Re: Not quite magic physics [was Re: Quantum Computers]

Doug Jones (random@qnet.com)
Mon, 23 Aug 1999 11:00:39 -0700

hal@finney.org wrote:
> the Hawking lifetime of a black hole is (M/M_sun)^3 * 10^66 years.
> M_sun (mass of the sun) is about 2x10^30 kg. So this sets black hole
> lifetime at (M in kg)^3 * 10^-25 years or about (M in kg)^3 * 3x10^-18
> seconds.

So, one sol-second of mass, 4.2e9 kg, would give a lifetime of 2.2E11 seconds, or 7200 years. A useful size...

I couldn't figure out that glyph to the left of the "G" in equation 9, but extrapolating from your calculation below, I get T=1E23/M, so the 4 Mtonne hole is at "only" 2.3E13 K. Egad, the gammas must fizz out into positrons and electrons spontaneously... as Eugene Leitl pointed out, the beams used to make the hole would dissipate their energy in making particles out of the vacuum.

> To have a life time of, say, 3 seconds would require a mass of
> 10^6 kg, 1000 metric tons, which would be an energy of 10^23
> Joules, which is a lot, something like 10,000 years of our
> total current energy usage.

Well, yeah, but if you're playing with a dyson sphere, 1000 tonnes of energy is trivial- less than a microsecond's worth of throughput.

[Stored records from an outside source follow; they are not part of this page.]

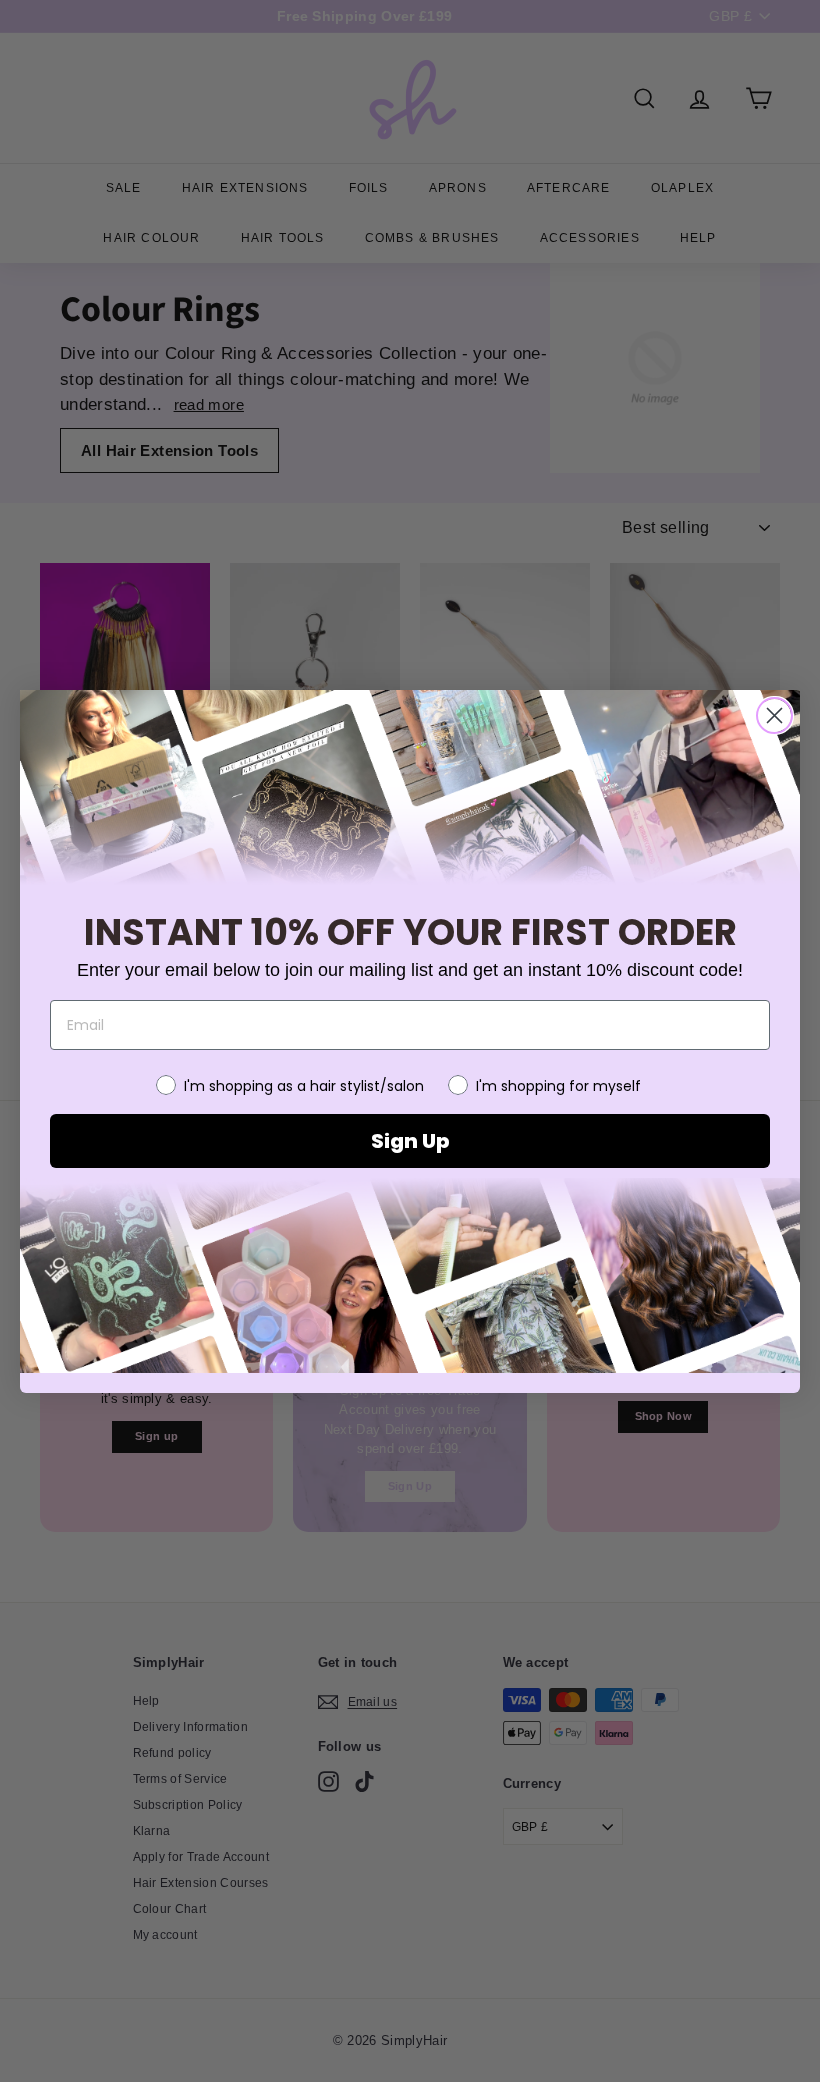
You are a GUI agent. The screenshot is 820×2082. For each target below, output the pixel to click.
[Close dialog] (774, 715)
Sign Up (410, 1141)
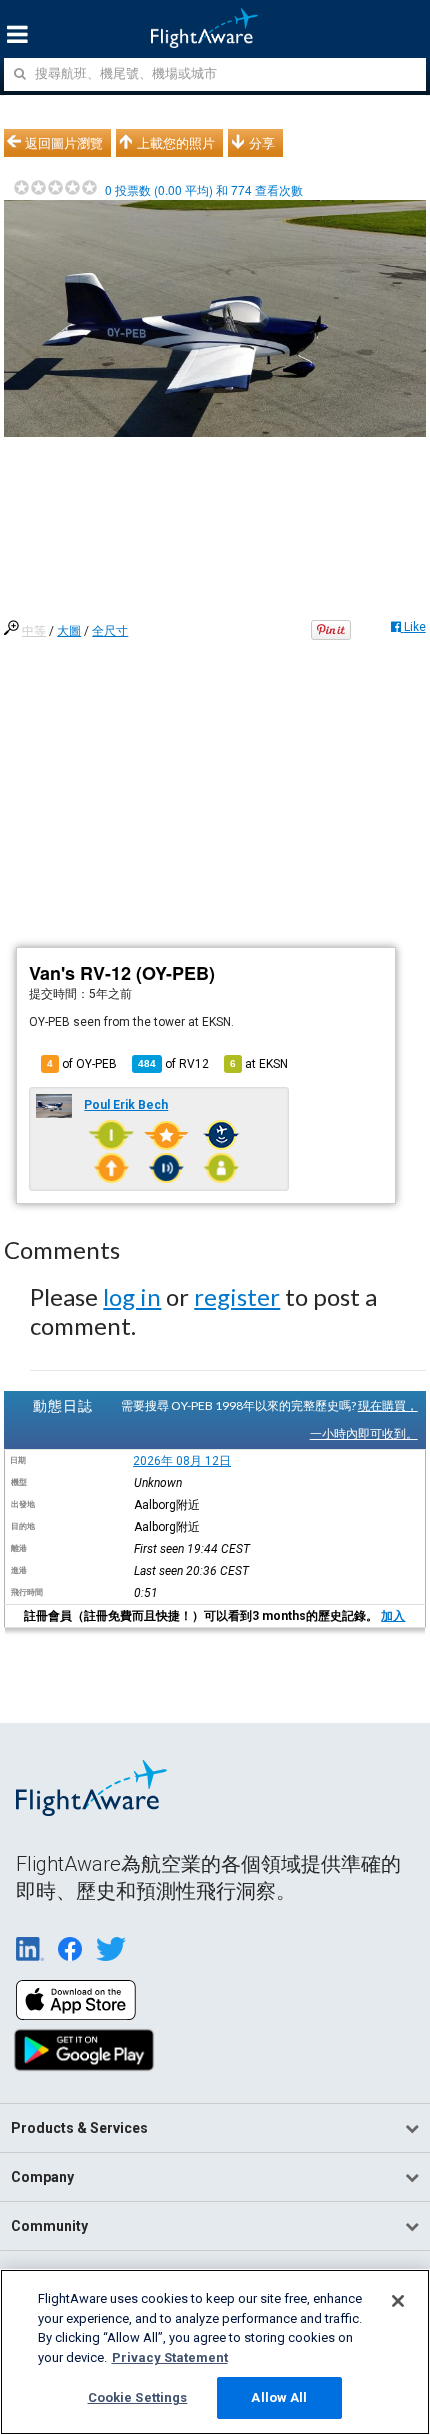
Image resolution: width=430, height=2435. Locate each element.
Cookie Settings (138, 2397)
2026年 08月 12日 (182, 1461)
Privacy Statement (170, 2357)
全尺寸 (110, 631)
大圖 (69, 631)
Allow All (279, 2397)
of (173, 1064)
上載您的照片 (176, 143)
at (259, 1064)
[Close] (398, 2301)
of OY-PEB (82, 1064)
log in (132, 1296)
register (237, 1296)
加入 (393, 1616)
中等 (34, 631)
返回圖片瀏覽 (64, 143)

> The real problem though is to pack this energy into the required small
> size. Black hole radius is proportional to mass, a 1 kg black hole
> being about 10^-27 meters in radius, so the 10^6 kg would have to
> be packed into 10^-21 meters, much smaller than the nucleus of an
> atom.

...and the larger hole would be a whopping 4000 times bigger, at 4E-18 meters *still* much smaller than a nucleon.

> Also, black hole temperature is inversely proportional to mass,
> and according to the web page about the 10^6 kg black hole would
> be about 10^17 K, which is hot hot hot (although coming from a
> tiny area.).

At 3E-35 m2, that's about 3E-7 barns. That qualifies as tiny, all right.

I'll stick with the technology I know, at mere hundreds of megawatts per square meter.